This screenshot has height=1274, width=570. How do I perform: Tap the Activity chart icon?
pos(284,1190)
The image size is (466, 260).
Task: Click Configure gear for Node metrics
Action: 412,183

(REQUIRED ACTION):
Reproduce all entries. Keep them exact.

(TASK OUTPUT):
This screenshot has height=1274, width=570. How do I perform: Tap the Activity chart icon?
pos(284,1190)
The image size is (466, 260).
Task: Click Configure gear for Node metrics
Action: 412,183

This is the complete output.